> EXERCISE
Copy exactly the lines from the line holding "Switch to Page Layout view icon" through the end of the material, and no others; pictures stay out.

***** RECORDS FOR THE TASK *****

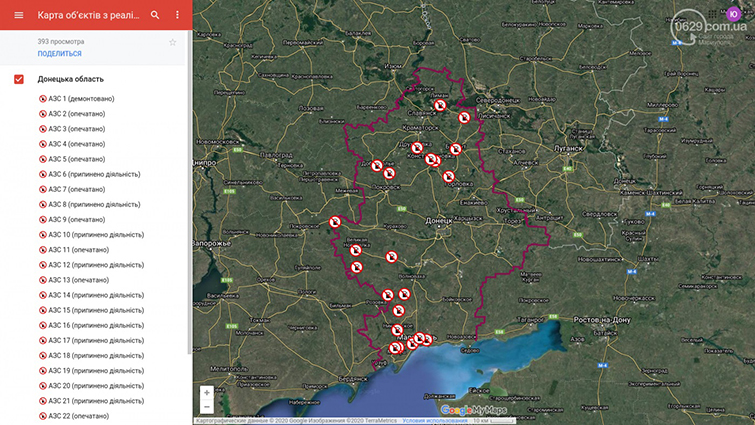Select АЗС 15 (припинено діяльність) entry

pos(96,310)
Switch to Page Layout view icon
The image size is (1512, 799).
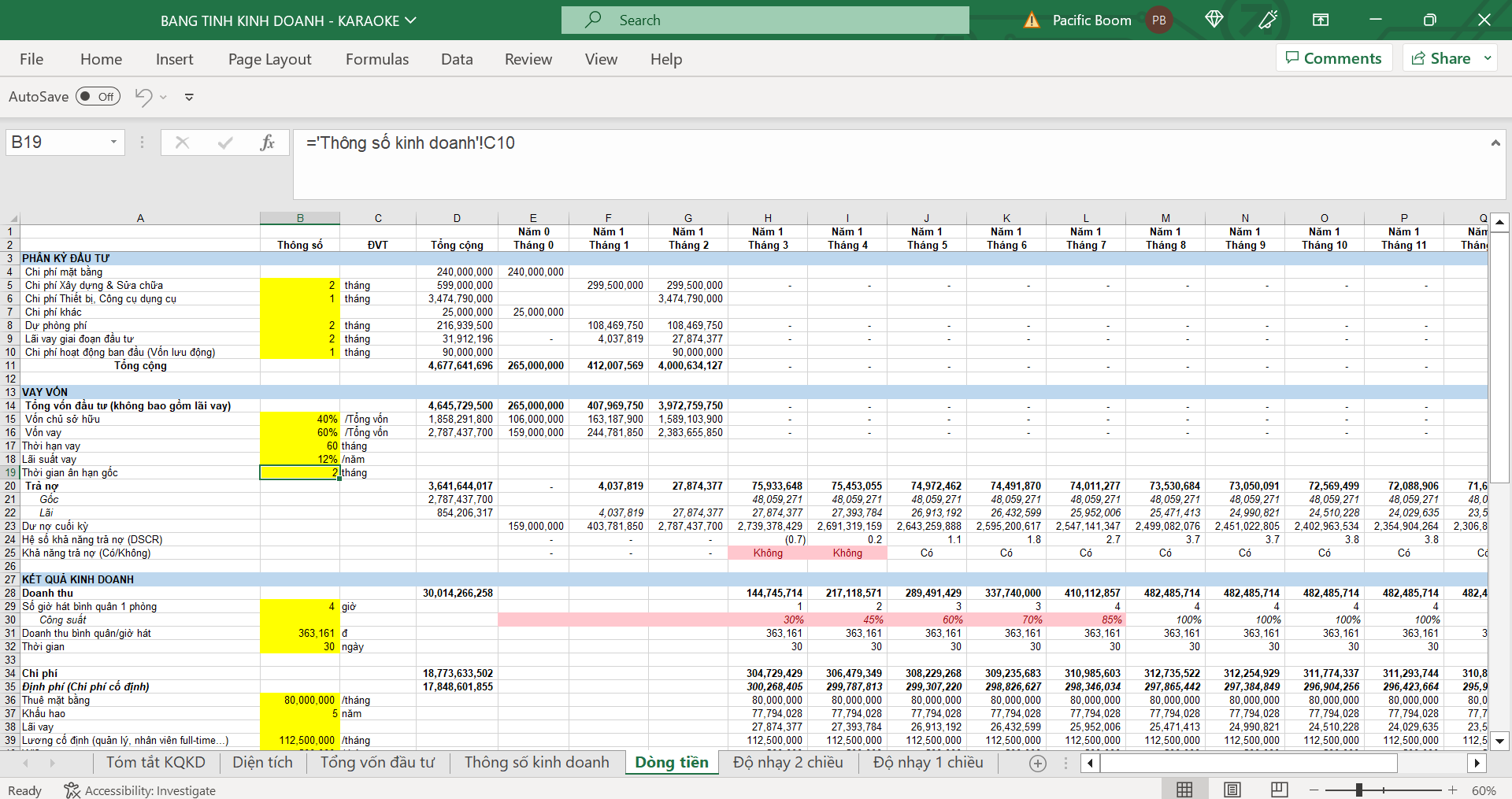(x=1232, y=790)
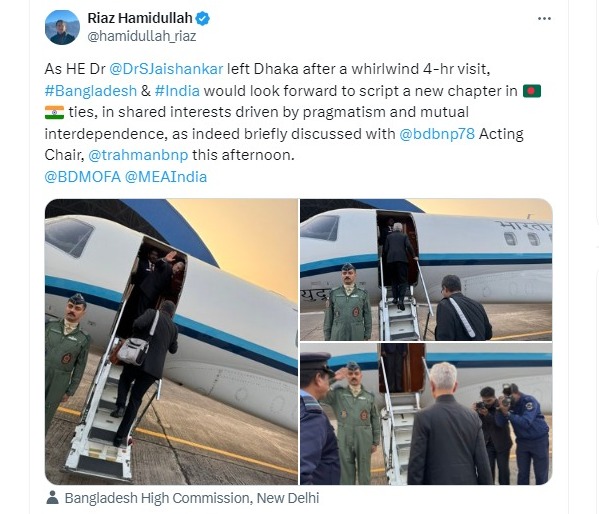The width and height of the screenshot is (599, 514).
Task: Click the India flag emoji
Action: (x=54, y=112)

*****

> SOLUTION
Switch to Page Layout view icon
The image size is (1512, 799).
(x=1232, y=790)
The width and height of the screenshot is (599, 514).
Task: Click the India flag emoji
Action: (x=54, y=112)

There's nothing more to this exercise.